If they solve the range, cost and recharge time issues they still have one HUGE hurdle to get over: domestic generating capacity and infrastructure. If everybody has an electric car that is going to require a LOT more generating capacity. Capacity that will have to be built, and that takes many years to bring online. I’m not saying it can’t be done. But it would take something like decades to do it. And then the energy dedicated to gas refining would have to shift to providing fuels for the electrical plants. Unless we shifted to nuclear, which has its own set of issues.
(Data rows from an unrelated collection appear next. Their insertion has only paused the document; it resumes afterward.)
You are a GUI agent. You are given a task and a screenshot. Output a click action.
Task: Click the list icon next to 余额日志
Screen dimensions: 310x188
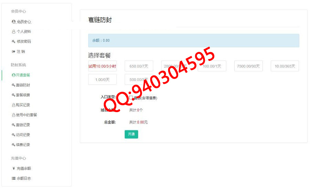coord(13,178)
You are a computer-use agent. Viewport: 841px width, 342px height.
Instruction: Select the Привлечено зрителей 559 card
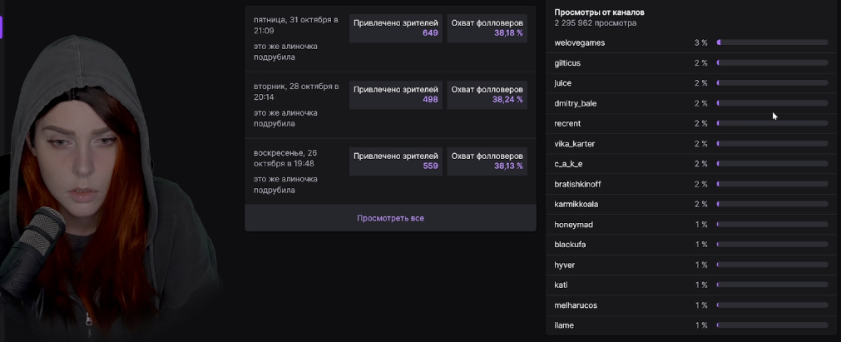[395, 161]
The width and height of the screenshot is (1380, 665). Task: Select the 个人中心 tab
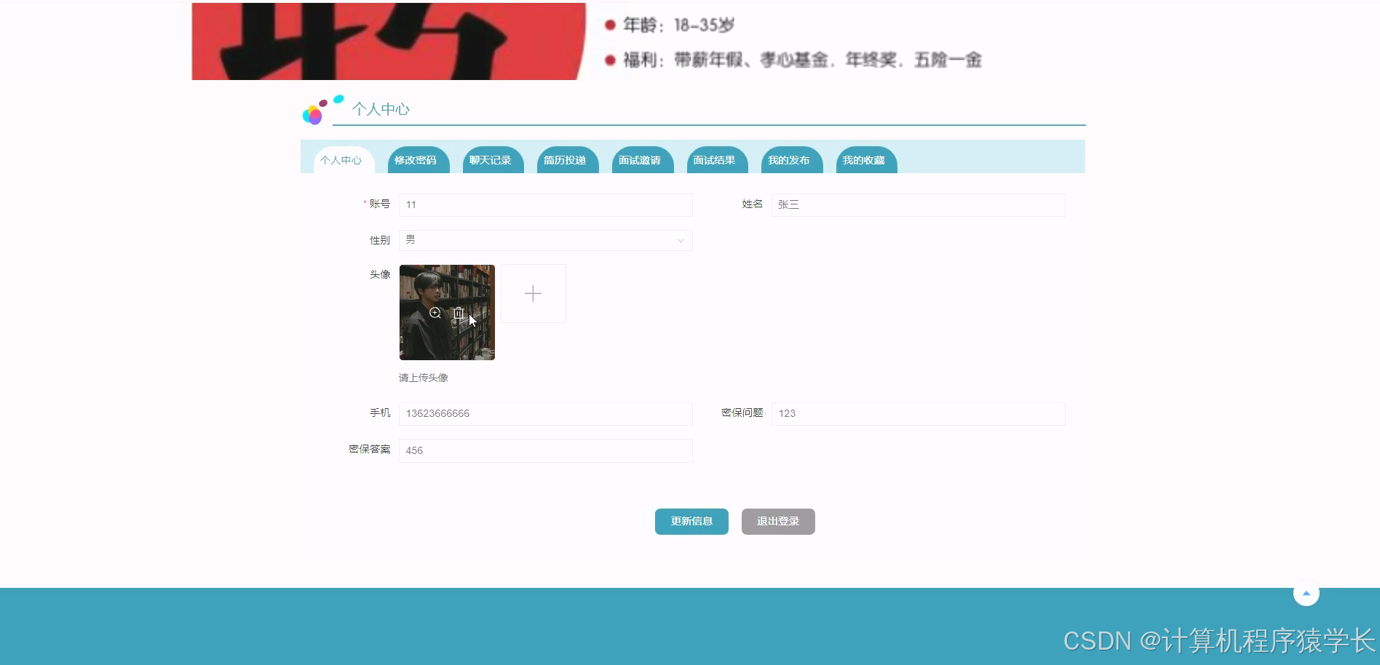342,160
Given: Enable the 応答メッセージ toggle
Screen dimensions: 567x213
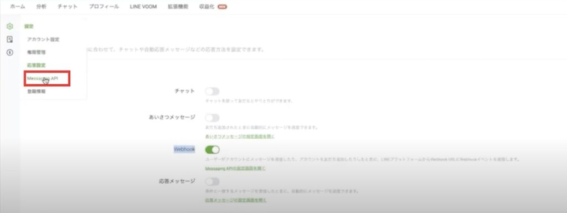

A lot would have to change for electric vehicles to have anything other than a niche following.
CC
That is the 800 lb. gorilla.
There is a YouTube Channel from an Australian engineer called "MGuy"
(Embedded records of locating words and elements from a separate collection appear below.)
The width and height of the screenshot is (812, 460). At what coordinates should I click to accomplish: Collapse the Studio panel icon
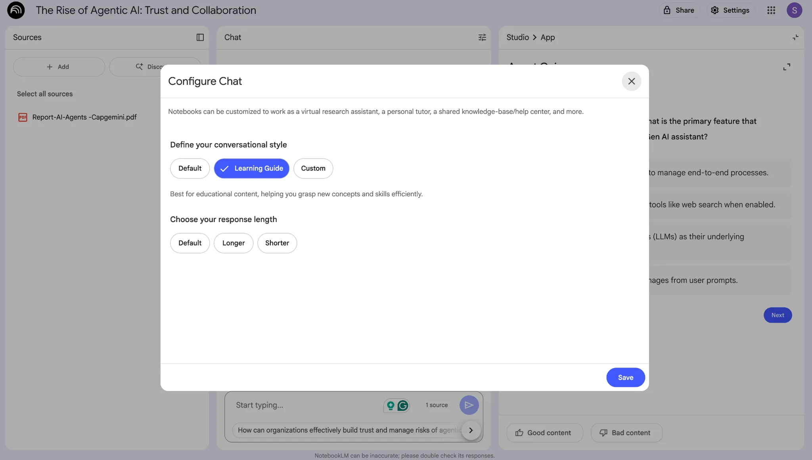(795, 37)
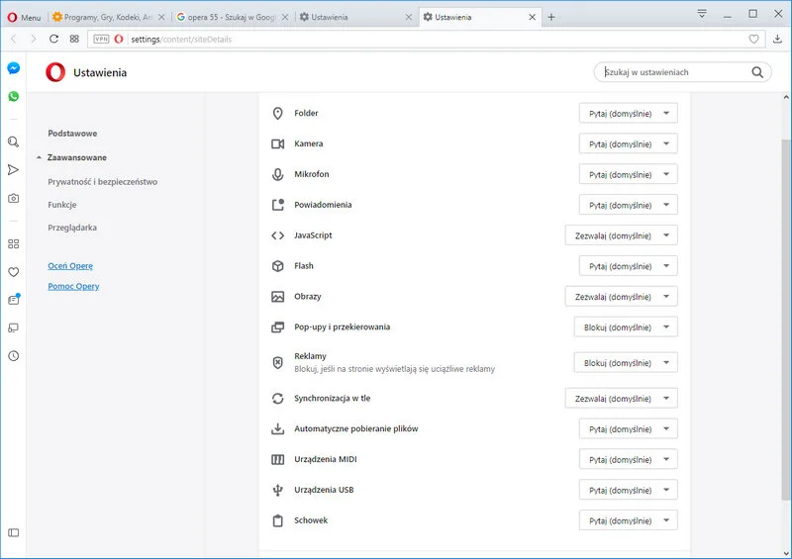The height and width of the screenshot is (559, 792).
Task: Open bookmarks heart icon in sidebar
Action: pos(13,271)
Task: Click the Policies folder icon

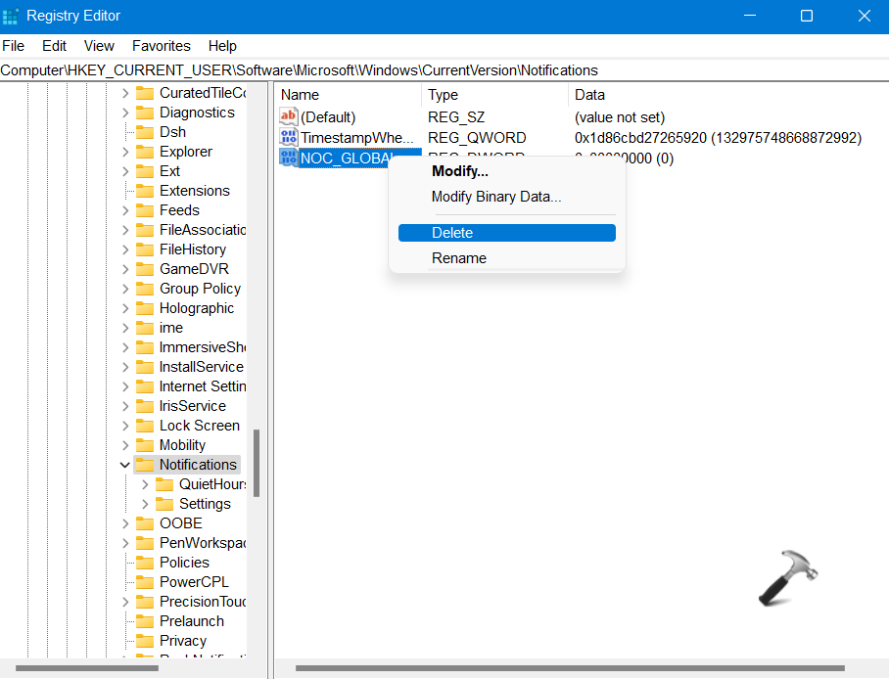Action: click(145, 563)
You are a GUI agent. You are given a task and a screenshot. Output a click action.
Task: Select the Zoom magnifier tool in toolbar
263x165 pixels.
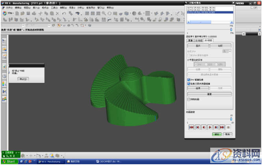104,13
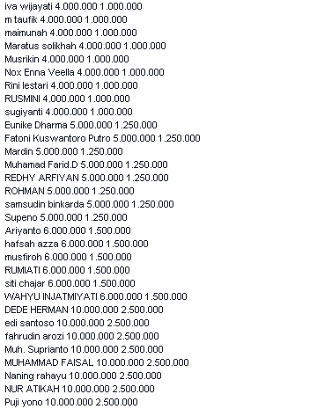Click the NUR ATIKAH line
This screenshot has width=317, height=409.
(x=79, y=389)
that I have been watching for a few years, and he is militantly anti-EV. He has dozens of videos, and while his information delivery is reading from his written script and verbatim from clips of news, it is the way he puts it together that is valuable and informative.
Here are a few of his videos that discuss this issue you highlighted in particular, the need for infrastructure:



Granted, his handle "MGuy" is derivative of his apparent attraction to MG sports cars, and from the perspective of someone who owned one myself for many years, I find it humorous that any sane engineer would enjoy them due to their...er..."reliability" and engineering, but I think is is the style he likes, not the engineering!
That said, these videos concentrate on the infrastructure issues which everyone just paves right over and rarely mention except in the inane "If you build it, they will come" which would be worded in this case as "If you build EVs, the Infrastructure will come"....which is as you infer-wishful thinking.
I fully appreciate the concept of Electric Vehicles (EV) and the things that go along with that concept, the torque, acceleration, quietness, and even the concept that they may be mechanically simpler.
But I do not ignore the concepts that are problematic such as infrastructure, power generation and availability, long charging sessions, unavailability of charging facilities to apartment dwellers and motel patrons, degradation of charge intervals due to weather demands that encompass extremes of both hot and cold that affect battery usage with heaters or air conditioners, battery damage in accidents, costs of battery replacement, weight issues, tire wear, ground clearance, and fire risks with the attendant risks to firefighters, people, and buildings which will eventually result in higher insurance costs.
But most of all, I intensely oppose having Electric Vehicles imposed upon me under the false pretenses that they are better for the environment (they aren't), that they are more economic (they aren't) and that they combat anthropogenic climate change (that is a hoax that doesn't need combatting), the last one being the most egregiously grating on my conservative values.